Pakistan has always had a troubled relationship with its judicial set-up, which as per various historians, has had a ‘chequered past’. This chequered history of the judiciary tends to refer to, amongst other things, its past role in legitimising military rule at the expense of the very constitutional provisions which gave it life. Additionally, it is also a loose reference to its perceived acquiescence and support for political victimisation of the opponents of whichever government is in power, involvement in issues which are beyond its knowledge base and intervention in matters that would qualify as purely political.
The lawyers movement, as it was then known, had set out to change all this, and I must admit, I had found myself to be amongst its staunchest supporters.
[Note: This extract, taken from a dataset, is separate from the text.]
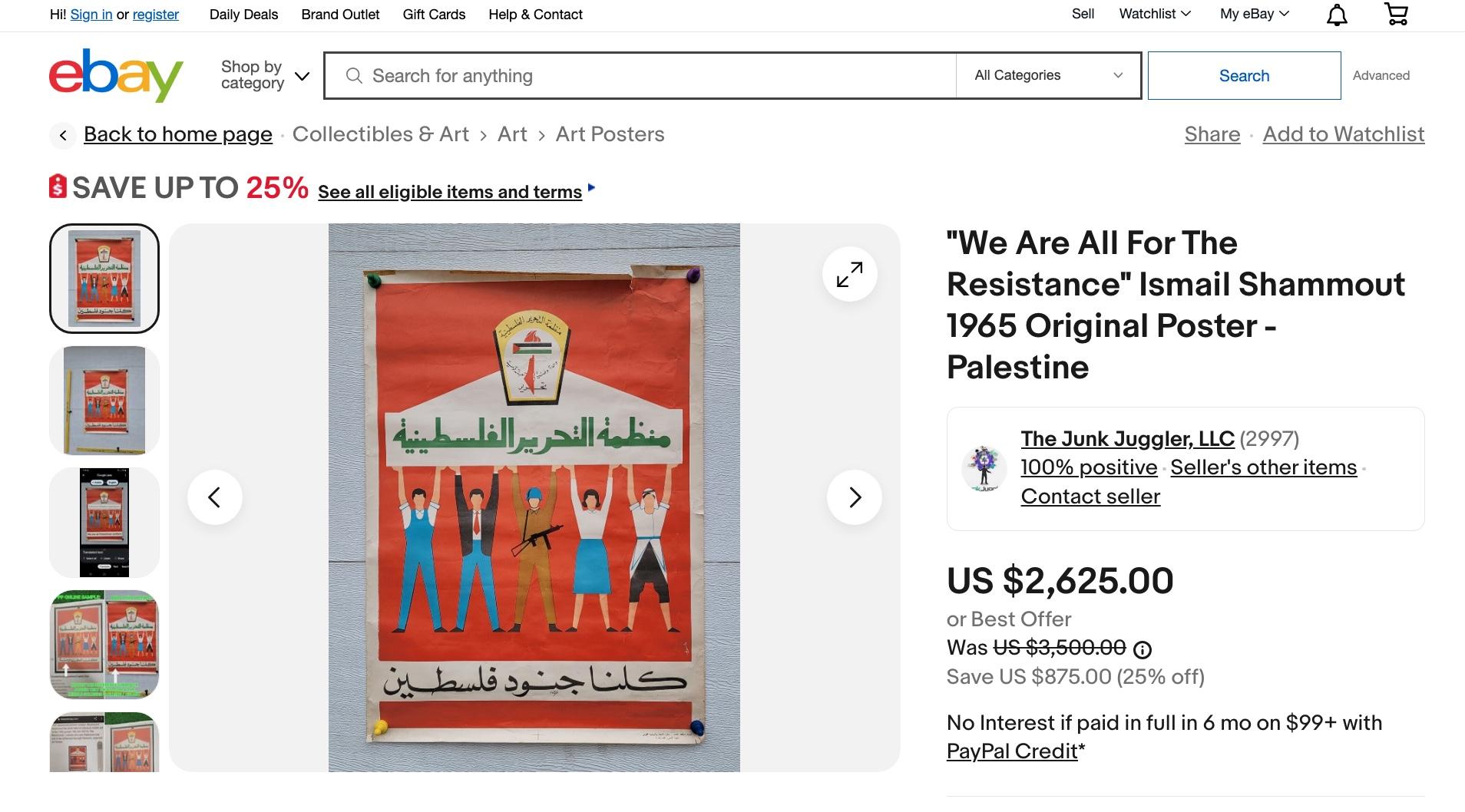The width and height of the screenshot is (1465, 812).
Task: Open the price info icon beside Was price
Action: (x=1143, y=650)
But where the movement succeeded in bringing about an awareness about the importance of the rule of law, it failed miserably in forcing reform which could have actually culminated in far-reaching and long-lasting change.
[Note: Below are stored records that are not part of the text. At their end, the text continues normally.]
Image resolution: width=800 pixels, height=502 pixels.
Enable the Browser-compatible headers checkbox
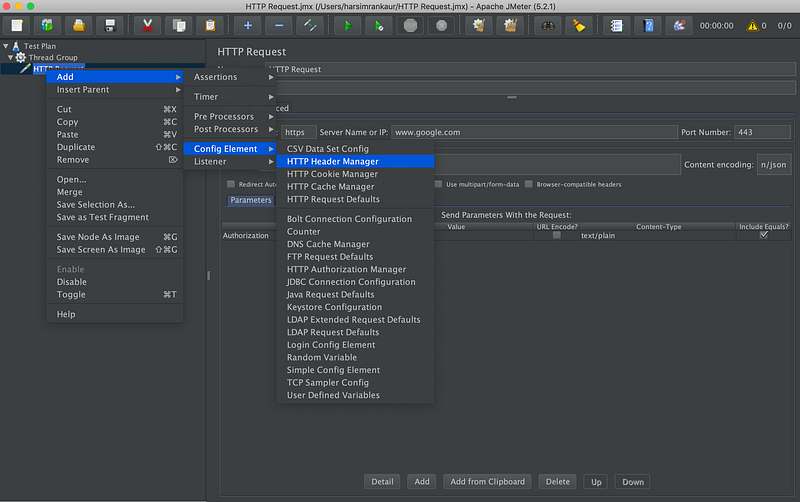tap(529, 184)
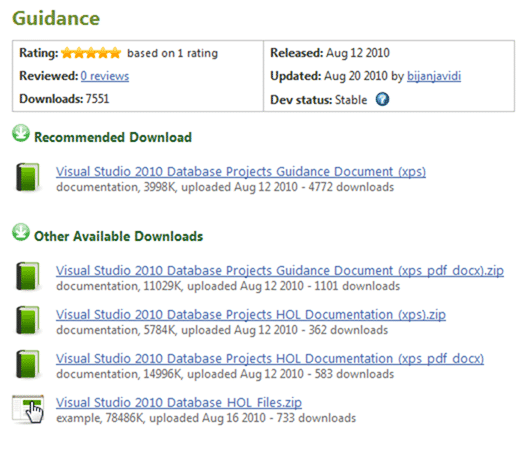
Task: Open the bijanjavidi user profile link
Action: (434, 76)
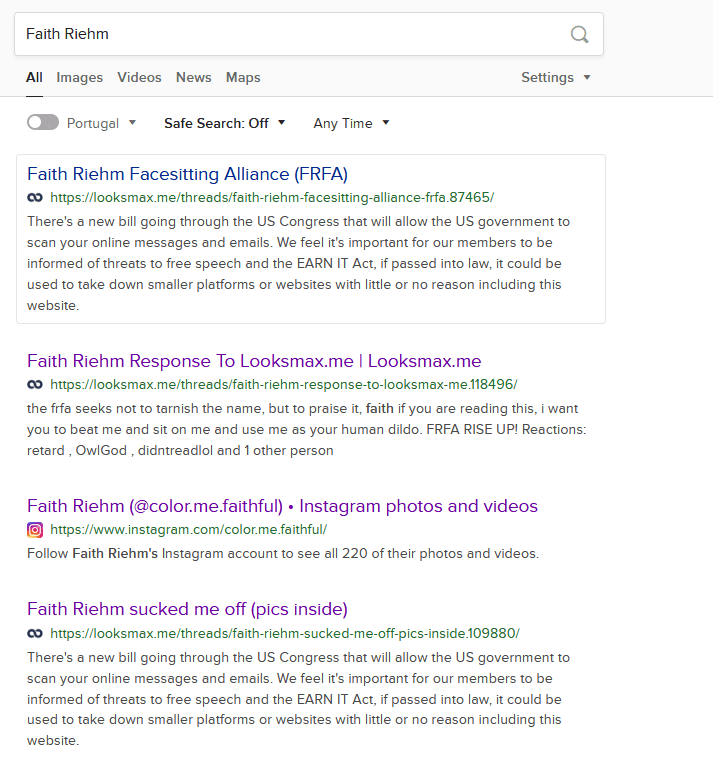713x774 pixels.
Task: Switch to the Images tab
Action: tap(79, 77)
The reason for this was and is that we have been consistently asking the wrong questions. Where we should have been asking tough and difficult questions in order to break with our past, we sought refuge in convenient rhetoric which felt safe, and obscured the real issues we were facing. For example, when we should have been asking whether the judiciary’s independence faces a greater threat from external aggression or internal weakness, we sought refuge in only conversing about and identifying external threats as possible impediments to an independent judiciary.
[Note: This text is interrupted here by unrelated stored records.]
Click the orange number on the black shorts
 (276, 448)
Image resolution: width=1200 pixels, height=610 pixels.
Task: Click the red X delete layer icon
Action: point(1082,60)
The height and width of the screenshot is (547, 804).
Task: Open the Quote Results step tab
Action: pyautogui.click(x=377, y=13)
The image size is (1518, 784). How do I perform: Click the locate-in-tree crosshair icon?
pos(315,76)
The lawyers movement failed to bring about change.
When we should have been asking if a non-transparent mode of appointing and removing judges weakens the judiciary and opens it up to possible outside influence, we preferred to mull over the question of whether or not such appointments or removals, and by necessary corollary judicial independence, can only be protected by keeping them within the purview of the judiciary.
When we should have been asking whether self-regulation works in a largely unelected institution or within the bar, we were redirected to ask whether third-party institutions or persons could be trusted to fairly adjudge issues of accountability.
All in all, the questions that the lawyers movement postulated, as do many in the bar and across Pakistan today, are not questions at all. They are a cop-out which allows the framers of the questions to pander to their personal likes and dislikes and to their vested interests. Unfortunately, even if we earnestly provide answers to these questions, we would not be any closer to a lasting solution for the simple reason that we seek to remedy cancer with Panadol.
And there is a very logical reason for this. The status quo in the overall judicial set-up, including the bar, brings with it privileges in society, as well as interests within an already established system of judicial work. Asking tough questions means possibly compromising those privileges, rethinking one’s perception of how things should operate, allowing those who hold others accountable to be held accountable themselves in a transparent manner, and to be judged with the same yardstick as those in other professions or institutions. This is no small feat.
This entitlement to privilege and a paramount status is one of the reasons why you will see lawyers barging into hospitals and high courts with impunity, vandalising property and causing damage, and yet showcasing their entitlement to protest against the ‘brutalities’ they had faced whilst rampaging across the country and breaking the law. It is also manifested in how the judicial apparatus is perceived by many to scoff at the mere mention of greater openness and transparency in terms of appointments, removals, misconduct proceedings, as well as the internal administration of the judiciary itself.
These acts and omissions are symptoms of a larger issue at play, and as such, it is high time that serious conversations took place about the present and future of the judiciary and the bar. Perhaps, in this vein, it would be pertinent to raise the red flag and point out to the bar and bench that in relation to our justice system, for which we have much respect, the time to avoid asking tough questions is past and the time for action is upon us.
The writer is a lawyer based in Karachi.